• Exercise: Set down, please, exactly the lines below that run from the line with "How do I perform: Click the Temperatura" to the line with "Task: Focus the Preis pro Meter input field", both lines included.

Input data section start

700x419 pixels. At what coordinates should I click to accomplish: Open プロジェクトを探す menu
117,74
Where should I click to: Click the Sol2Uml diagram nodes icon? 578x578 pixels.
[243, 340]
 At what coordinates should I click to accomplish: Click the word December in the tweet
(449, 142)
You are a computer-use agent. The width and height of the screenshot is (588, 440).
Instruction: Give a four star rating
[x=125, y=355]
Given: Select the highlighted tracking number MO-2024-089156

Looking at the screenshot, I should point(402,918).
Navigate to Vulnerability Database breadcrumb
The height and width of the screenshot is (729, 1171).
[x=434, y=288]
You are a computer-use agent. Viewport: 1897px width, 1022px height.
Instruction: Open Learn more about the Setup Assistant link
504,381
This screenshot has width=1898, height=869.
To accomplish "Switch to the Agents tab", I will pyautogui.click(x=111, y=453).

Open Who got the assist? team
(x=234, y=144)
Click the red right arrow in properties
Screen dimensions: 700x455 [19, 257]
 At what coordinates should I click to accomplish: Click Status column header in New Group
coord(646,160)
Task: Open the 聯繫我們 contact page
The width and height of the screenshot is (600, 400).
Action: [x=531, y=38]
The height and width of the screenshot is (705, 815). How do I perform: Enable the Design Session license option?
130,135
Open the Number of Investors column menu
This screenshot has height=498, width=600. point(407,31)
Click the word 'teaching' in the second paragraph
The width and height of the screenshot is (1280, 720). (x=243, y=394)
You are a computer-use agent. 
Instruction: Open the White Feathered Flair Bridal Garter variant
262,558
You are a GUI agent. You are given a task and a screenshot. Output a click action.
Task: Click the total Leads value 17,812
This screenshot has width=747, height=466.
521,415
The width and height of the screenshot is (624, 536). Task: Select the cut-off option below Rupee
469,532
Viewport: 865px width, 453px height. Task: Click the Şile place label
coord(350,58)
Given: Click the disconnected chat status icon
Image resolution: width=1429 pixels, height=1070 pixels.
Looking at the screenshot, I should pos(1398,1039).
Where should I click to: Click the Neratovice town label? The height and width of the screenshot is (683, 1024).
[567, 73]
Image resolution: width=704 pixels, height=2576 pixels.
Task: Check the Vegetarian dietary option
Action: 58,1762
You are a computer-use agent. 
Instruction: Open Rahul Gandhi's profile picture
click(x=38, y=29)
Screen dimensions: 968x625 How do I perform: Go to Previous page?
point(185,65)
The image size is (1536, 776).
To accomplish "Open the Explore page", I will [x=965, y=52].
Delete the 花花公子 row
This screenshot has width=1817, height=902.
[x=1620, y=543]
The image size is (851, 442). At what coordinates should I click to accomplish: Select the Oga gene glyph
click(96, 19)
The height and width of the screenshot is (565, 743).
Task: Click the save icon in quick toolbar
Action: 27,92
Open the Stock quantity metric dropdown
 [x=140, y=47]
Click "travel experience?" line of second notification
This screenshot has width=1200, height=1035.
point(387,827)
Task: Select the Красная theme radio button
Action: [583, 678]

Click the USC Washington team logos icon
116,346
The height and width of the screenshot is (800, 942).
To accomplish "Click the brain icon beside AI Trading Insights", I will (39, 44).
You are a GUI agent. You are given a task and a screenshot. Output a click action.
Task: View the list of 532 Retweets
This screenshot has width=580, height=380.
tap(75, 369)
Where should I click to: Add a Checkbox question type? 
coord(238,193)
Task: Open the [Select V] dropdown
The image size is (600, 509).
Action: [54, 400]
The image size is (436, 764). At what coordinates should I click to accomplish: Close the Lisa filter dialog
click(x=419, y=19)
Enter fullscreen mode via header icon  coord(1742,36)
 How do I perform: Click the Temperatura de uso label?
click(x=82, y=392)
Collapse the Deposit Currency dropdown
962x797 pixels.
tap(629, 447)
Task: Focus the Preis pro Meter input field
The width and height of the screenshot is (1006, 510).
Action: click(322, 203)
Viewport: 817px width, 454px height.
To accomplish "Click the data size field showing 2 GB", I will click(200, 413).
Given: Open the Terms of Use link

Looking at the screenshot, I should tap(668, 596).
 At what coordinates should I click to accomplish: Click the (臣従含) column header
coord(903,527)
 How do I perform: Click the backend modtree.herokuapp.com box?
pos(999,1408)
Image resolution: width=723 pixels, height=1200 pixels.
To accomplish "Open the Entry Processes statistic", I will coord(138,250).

Input data section end

• Answer for the task:
 How do I perform: Click the Temperatura de uso label?
click(x=82, y=392)
Collapse the Deposit Currency dropdown
962x797 pixels.
tap(629, 447)
Task: Focus the Preis pro Meter input field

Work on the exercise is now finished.